La Corée du Nord et son armée de hackers

Selon Microsoft, Thallium est un groupe de cyberespionnage ou cybercrime directement soutenu par la Corée du Nord. Vraisemblablement, les hackers ont eu accès à de nombreuses informations sur des employés gouvernementaux, des membres du personnel universitaire et d'autres personnes travaillant sur des projets liés au nucléaire, entre autres... Ces différentes cyberattaques visaient notamment les États-Unis, le Japon et la Corée du Sud, d'après Microsoft.

C'est à l'aide d'une technique classique de phishing, que les hackers ont pu pénétrer dans plusieurs infrastructures web. Le phishing est un véritable fléau sur Internet. Pour tenter d'initier ses équipes à ce problème, Bercy a par exemple envoyé de faux e-mails phishing à ses salariés, afin qu’ils prennent conscience de ce phénomène et qu'ils évitent de tomber dans le panneau. Aussi, Google a lancé en janvier un quiz pour éduquer les internautes et leur apprendre à reconnaître une tentative de phishing.

En utilisant des e-mails d'apparence crédibles, Thallium aurait réussi à tromper ses victimes. Microsoft révèle avoir obtenu l'autorisation de la justice américaine pour prendre le contrôle de 50 noms de domaine exploités Thallium afin de mener des cyberattaques. Désormais, les sites ne peuvent plus être utilisés pour exécuter des attaques au nom de la Corée du Nord.

Les cyberattaques plus nombreuses que jamais

Les hackers ont de plus en plus de pouvoir. Récemment, nous apprenions que le groupe APT20 avait réussi à contourner la paramètre de sécurité à double authentification. En effet, dans son rapport, l’entreprise de sécurité Fox-IT explique comment ce groupe de hackers chinois a pu contourner la sécurité à double-authentification, paramètre sécuritaire normalement inviolable. Les pirates ont réussi à se connecter à des VPN protégés par une sécurité à deux facteurs.
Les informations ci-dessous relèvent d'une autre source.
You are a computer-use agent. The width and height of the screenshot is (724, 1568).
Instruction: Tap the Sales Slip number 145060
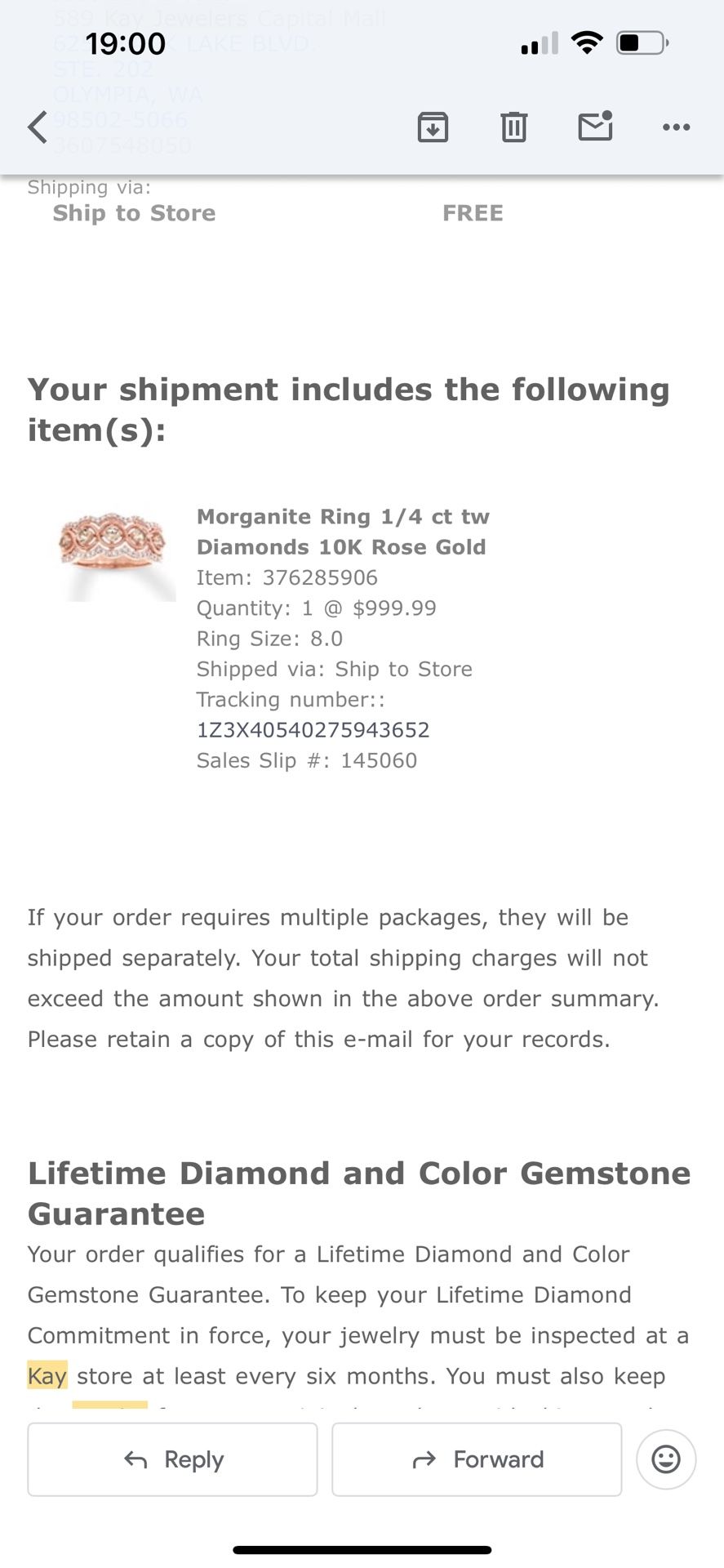coord(306,760)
Les chercheurs néerlandais ne sont pas capables d’expliquer précisément comment les hackers ont procédé mais ils l’affirment, ils y sont parvenus. Un coup dur pour le monde de la cybersécurité qui va devoir repenser de nouvelles manières de sécuriser les données. Si APT20 peut le faire aujourd’hui, des centaines d’autres hackers en seront aussi capables demain. Ce groupe de pirates informatiques est longtemps resté sous les radars des autorités.